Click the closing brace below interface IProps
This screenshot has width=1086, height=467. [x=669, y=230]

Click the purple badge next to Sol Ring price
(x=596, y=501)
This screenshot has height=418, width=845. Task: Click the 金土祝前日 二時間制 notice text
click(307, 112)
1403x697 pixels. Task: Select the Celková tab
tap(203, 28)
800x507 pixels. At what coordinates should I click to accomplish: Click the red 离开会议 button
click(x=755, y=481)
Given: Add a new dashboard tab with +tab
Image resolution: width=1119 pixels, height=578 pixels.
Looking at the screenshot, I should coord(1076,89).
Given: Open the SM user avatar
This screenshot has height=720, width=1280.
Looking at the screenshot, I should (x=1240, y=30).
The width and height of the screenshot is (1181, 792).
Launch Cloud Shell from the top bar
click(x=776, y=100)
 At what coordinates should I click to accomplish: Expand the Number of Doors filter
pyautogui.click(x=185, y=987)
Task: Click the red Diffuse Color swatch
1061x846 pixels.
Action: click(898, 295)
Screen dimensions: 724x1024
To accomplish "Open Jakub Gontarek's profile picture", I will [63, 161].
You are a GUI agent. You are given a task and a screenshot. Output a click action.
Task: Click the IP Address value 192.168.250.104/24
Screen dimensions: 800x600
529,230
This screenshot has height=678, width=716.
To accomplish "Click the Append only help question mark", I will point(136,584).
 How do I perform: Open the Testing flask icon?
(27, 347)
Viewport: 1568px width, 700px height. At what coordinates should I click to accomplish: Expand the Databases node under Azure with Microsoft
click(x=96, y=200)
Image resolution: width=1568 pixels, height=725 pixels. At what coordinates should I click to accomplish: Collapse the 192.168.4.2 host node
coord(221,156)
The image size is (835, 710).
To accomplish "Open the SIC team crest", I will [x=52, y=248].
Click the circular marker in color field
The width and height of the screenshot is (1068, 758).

· · · · ·

▸ Exercise aim:
All of the material is to be given again exactly.

▸ Output for this task:
Click the closing brace below interface IProps
This screenshot has width=1086, height=467. [x=669, y=230]

Click the purple badge next to Sol Ring price
(x=596, y=501)
This screenshot has height=418, width=845. Task: Click the 金土祝前日 二時間制 notice text
click(307, 112)
1403x697 pixels. Task: Select the Celková tab
tap(203, 28)
800x507 pixels. At what coordinates should I click to accomplish: Click the red 离开会议 button
click(x=755, y=481)
Given: Add a new dashboard tab with +tab
Image resolution: width=1119 pixels, height=578 pixels.
Looking at the screenshot, I should coord(1076,89).
Given: Open the SM user avatar
This screenshot has height=720, width=1280.
Looking at the screenshot, I should (x=1240, y=30).
The width and height of the screenshot is (1181, 792).
Launch Cloud Shell from the top bar
click(x=776, y=100)
 At what coordinates should I click to accomplish: Expand the Number of Doors filter
pyautogui.click(x=185, y=987)
Task: Click the red Diffuse Color swatch
1061x846 pixels.
Action: click(898, 295)
Screen dimensions: 724x1024
To accomplish "Open Jakub Gontarek's profile picture", I will [63, 161].
You are a GUI agent. You are given a task and a screenshot. Output a click action.
Task: Click the IP Address value 192.168.250.104/24
Screen dimensions: 800x600
529,230
This screenshot has height=678, width=716.
To accomplish "Click the Append only help question mark", I will point(136,584).
 How do I perform: Open the Testing flask icon?
(27, 347)
Viewport: 1568px width, 700px height. At what coordinates should I click to accomplish: Expand the Databases node under Azure with Microsoft
click(x=96, y=200)
Image resolution: width=1568 pixels, height=725 pixels. At what coordinates should I click to accomplish: Collapse the 192.168.4.2 host node
coord(221,156)
The image size is (835, 710).
To accomplish "Open the SIC team crest", I will [x=52, y=248].
Click the circular marker in color field
The width and height of the screenshot is (1068, 758).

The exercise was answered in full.